You have an array in which the i'th element is the price of a stock on day 'i'. What is the maximum profit you can gain doing at most 1 transaction (buy once and sell once)?
Note that you cannot sell a stock before you buy one.

Example: array = [8 , 1 , 2 , 4 , 6 , 3]
                             0   1   2   3   4   5

The maximum profit is 5. If you buy on day 1 = 1 and sell on day 4 = 6.

A possible approach the would come to mind is to calculate for all elements combination and keep the highest profit.

Pseudo Code:

var highestProfit: 0;
For i = 0 to array.length
  j = i + 1;
  For j to array.length
    highestProfit = max(highestProfit, array[j] - array[i]);

We will get a time complexity like O(n ^ 2).

How to get a solution with O(n) as time complexity?
It is possible to use dynamic programming, identifying the logic that is possible to reuse.
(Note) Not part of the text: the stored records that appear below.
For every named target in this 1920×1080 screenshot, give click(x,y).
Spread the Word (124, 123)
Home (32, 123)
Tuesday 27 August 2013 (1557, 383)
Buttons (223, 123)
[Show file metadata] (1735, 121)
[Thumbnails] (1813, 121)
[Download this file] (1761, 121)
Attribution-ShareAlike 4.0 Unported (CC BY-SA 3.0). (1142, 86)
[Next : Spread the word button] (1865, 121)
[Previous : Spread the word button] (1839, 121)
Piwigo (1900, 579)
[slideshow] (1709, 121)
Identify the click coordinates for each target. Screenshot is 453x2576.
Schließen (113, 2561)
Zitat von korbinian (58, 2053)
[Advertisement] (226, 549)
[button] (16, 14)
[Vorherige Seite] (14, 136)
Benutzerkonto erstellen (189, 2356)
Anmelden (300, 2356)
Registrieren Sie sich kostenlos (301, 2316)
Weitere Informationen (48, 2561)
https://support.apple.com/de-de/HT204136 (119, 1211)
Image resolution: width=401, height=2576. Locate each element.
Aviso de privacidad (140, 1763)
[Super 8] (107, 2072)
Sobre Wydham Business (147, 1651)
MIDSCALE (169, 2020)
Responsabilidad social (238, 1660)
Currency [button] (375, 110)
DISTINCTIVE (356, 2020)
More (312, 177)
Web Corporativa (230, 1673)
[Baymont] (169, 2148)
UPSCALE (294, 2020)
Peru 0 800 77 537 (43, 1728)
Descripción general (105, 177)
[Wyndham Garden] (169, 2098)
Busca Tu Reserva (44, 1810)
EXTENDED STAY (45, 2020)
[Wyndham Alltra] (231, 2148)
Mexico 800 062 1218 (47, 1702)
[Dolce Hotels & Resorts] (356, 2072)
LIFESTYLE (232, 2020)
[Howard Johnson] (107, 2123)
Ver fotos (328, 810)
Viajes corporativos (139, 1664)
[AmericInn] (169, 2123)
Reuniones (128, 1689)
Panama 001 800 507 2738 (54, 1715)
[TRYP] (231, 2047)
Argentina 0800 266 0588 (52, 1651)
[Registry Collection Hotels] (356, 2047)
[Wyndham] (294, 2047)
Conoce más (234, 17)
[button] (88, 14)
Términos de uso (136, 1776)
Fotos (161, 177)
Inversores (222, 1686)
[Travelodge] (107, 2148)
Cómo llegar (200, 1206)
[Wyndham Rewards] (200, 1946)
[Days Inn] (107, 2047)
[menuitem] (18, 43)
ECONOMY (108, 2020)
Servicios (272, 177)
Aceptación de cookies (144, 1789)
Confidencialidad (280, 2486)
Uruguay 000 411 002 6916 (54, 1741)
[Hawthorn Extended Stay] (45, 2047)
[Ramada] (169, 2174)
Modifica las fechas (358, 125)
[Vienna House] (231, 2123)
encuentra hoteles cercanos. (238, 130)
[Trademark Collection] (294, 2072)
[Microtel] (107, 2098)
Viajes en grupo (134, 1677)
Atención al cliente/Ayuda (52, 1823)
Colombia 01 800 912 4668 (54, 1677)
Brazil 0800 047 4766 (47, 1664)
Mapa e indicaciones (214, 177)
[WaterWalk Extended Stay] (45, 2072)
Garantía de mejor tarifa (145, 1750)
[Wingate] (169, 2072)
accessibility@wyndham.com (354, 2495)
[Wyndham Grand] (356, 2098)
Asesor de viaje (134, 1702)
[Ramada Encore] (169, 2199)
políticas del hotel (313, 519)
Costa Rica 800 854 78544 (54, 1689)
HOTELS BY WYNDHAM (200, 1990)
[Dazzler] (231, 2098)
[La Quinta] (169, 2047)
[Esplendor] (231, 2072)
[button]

Let's take a look:

Some possibilities:

1. Buy on day 0=8 and sell on day 2=2 getting a loss of 6 units.
2. Buy on day 1=1 and sell on day 3=4 getting a profit of 3 units.
3. Buy on day 4=6 and sell on day 5=3 getting a loss of 3 units.
4. Buy on day 1=1 and sell on day 4=6 getting a profit of 5 units.

Important observations:

• It going to have a profit just if the buying price is lower than the selling price, in array words, the "i" element must be greater than the previous "i". Like in possibilities 2 and 4.
• The maximum profit is related to buy with the minimum price and sell it someday. In array words, it means that the profit related to "i" is the profit between "i" and the minimum price before i. Like in the possibility 4.

Pseudo Code:

var maxProfit = N/A; //Start with the minimum possible value
var minPrice = array[0];

For i = 1 to array.length
   minPrice = min(minPrice, array[i]); //Keep the minimum price until i
   if(prices[i] - minPrice > maxProfit)
       maxProfit = prices[i] - minPrice;